Atypical Guillain-Barré Syndrome in a Young Adult: Diagnostic Challenges and Lessons Learned
Hannah Becker, Edena R Khoshaba, David A Ansell

TL;DR
This paper discusses a rare case of Guillain-Barré Syndrome in a young woman with unusual symptoms and delayed diagnosis.
Contribution
The paper presents a unique case of atypical GBS in a young adult, emphasizing diagnostic challenges and lessons for clinicians.
Findings
The patient's initial symptoms were primarily sensory deficits, which is uncommon for GBS.
Cerebrospinal fluid analysis showed albuminocytologic dissociation, confirming GBS.

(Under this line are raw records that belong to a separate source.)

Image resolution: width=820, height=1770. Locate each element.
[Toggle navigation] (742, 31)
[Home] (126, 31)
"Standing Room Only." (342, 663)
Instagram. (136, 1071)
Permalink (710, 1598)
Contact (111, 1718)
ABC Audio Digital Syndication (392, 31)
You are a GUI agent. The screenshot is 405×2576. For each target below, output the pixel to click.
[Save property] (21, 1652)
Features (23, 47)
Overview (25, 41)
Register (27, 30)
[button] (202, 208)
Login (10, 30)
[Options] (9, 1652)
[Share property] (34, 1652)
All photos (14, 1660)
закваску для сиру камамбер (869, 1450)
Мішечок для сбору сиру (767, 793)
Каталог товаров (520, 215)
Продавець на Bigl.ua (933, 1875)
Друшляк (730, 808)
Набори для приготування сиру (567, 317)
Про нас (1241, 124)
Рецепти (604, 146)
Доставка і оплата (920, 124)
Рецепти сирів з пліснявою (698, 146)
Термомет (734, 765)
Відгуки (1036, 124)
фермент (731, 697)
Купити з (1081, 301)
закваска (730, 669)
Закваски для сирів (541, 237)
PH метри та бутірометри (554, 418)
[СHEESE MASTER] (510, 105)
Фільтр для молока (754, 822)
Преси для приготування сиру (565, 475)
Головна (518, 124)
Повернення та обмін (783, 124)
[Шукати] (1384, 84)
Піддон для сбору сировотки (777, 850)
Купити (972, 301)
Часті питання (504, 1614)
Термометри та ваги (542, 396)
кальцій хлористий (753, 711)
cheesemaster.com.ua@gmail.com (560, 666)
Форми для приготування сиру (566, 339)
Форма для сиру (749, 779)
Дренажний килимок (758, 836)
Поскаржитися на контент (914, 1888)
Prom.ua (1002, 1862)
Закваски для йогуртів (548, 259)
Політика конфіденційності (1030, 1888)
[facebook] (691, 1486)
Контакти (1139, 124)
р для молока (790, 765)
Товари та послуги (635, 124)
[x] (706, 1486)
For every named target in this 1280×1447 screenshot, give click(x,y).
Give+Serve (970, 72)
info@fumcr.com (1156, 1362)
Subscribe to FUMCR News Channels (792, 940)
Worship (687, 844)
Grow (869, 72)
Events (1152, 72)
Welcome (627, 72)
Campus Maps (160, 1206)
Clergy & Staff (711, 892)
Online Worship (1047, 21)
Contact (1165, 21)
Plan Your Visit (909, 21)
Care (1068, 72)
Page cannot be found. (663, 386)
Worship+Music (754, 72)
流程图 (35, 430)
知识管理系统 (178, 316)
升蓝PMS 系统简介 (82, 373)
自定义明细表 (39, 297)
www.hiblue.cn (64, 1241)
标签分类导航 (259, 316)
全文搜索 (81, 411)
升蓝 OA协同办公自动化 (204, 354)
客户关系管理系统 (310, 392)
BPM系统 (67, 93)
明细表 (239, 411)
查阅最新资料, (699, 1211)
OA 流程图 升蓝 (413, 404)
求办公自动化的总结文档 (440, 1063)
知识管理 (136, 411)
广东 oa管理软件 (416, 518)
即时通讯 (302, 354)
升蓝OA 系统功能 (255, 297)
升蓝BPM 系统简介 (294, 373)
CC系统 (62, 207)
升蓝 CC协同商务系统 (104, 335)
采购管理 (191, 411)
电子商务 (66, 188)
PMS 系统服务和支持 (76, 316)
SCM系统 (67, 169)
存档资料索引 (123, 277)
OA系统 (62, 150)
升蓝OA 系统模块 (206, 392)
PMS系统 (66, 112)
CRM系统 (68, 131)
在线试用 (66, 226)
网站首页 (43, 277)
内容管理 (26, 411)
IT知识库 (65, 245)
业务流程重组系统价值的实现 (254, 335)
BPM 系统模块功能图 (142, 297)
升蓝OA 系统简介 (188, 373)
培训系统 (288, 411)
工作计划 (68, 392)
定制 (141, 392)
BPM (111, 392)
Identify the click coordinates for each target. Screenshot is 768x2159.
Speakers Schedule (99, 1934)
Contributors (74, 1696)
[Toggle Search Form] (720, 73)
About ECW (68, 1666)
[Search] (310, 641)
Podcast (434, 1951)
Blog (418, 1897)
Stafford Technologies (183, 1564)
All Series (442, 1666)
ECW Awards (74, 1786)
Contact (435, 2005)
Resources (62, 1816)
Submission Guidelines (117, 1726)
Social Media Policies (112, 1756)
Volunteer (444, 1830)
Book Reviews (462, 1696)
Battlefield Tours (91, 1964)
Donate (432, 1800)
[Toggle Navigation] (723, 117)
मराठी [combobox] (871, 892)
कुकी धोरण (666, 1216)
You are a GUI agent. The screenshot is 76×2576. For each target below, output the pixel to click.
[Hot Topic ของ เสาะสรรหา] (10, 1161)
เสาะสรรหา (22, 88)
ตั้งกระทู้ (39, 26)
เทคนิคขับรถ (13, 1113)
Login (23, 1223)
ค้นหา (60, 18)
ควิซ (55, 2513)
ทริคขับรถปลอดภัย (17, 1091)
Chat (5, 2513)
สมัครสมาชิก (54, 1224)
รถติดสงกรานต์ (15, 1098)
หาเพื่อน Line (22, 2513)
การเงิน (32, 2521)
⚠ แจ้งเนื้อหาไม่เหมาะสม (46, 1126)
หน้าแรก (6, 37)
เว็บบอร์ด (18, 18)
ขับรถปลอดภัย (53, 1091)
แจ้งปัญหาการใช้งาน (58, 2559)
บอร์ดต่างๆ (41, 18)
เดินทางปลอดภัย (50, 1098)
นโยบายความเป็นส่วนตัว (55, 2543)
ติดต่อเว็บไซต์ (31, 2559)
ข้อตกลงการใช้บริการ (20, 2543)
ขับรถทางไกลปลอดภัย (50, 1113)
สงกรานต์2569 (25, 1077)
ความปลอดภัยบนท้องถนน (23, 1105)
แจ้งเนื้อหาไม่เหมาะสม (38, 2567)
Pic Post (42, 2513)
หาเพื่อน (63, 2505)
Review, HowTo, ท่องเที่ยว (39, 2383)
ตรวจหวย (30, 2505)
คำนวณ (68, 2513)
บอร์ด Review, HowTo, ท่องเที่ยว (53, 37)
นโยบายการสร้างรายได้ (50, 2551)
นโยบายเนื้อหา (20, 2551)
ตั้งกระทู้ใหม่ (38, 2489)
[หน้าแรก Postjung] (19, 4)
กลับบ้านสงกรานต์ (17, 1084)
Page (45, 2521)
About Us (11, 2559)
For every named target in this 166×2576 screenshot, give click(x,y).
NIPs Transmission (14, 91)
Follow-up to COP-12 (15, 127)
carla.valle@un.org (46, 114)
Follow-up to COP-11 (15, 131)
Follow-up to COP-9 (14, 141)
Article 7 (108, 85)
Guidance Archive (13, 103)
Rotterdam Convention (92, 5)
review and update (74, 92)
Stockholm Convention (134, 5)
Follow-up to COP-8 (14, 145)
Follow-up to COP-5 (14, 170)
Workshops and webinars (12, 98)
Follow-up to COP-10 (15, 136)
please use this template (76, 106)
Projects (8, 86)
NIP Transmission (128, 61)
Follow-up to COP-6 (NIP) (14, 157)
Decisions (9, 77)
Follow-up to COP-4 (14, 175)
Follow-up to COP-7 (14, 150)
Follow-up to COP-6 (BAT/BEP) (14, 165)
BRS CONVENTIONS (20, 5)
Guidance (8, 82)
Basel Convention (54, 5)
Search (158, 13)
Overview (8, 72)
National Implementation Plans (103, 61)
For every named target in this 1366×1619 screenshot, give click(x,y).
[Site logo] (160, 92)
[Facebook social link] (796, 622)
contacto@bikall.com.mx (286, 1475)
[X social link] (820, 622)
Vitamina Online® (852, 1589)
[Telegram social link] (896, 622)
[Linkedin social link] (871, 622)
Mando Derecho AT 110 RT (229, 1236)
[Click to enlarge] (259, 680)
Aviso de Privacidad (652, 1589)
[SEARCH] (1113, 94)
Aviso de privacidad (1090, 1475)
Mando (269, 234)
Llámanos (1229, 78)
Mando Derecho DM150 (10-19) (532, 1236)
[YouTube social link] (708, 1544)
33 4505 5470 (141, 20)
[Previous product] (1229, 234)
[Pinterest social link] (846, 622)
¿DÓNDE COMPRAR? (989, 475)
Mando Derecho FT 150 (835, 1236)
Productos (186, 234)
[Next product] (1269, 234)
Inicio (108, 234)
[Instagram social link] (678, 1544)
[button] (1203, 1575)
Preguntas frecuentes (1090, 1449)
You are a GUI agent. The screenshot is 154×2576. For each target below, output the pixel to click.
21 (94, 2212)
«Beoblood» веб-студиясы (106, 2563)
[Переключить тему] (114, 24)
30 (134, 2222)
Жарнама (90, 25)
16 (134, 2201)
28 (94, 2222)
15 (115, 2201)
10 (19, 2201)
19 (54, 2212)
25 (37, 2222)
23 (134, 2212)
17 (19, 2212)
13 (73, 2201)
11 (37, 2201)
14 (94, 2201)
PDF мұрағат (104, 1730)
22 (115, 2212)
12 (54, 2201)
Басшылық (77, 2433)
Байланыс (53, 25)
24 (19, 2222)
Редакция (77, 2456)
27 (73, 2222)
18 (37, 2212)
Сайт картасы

Timely intervention and thorough neurological evaluation were crucial for diagnosis and treatment.
Abstract
Guillain-Barré Syndrome (GBS) is a rare, immune-mediated polyneuropathy that typically presents with ascending weakness, areflexia, and sensory disturbances. This case highlights an atypical presentation of GBS in an 18-year-old female, whose initial symptoms included primarily sensory deficits following routine exercise. The diagnostic process was complicated by unremarkable initial laboratory and imaging findings, but cerebrospinal fluid analysis revealed albuminocytologic dissociation, and electromyography confirmed acute demyelinating polyneuropathy. This case underscores the diagnostic challenges posed by atypical variants of GBS, the importance of thorough neurological evaluation, and the critical role of timely intervention in optimizing outcomes.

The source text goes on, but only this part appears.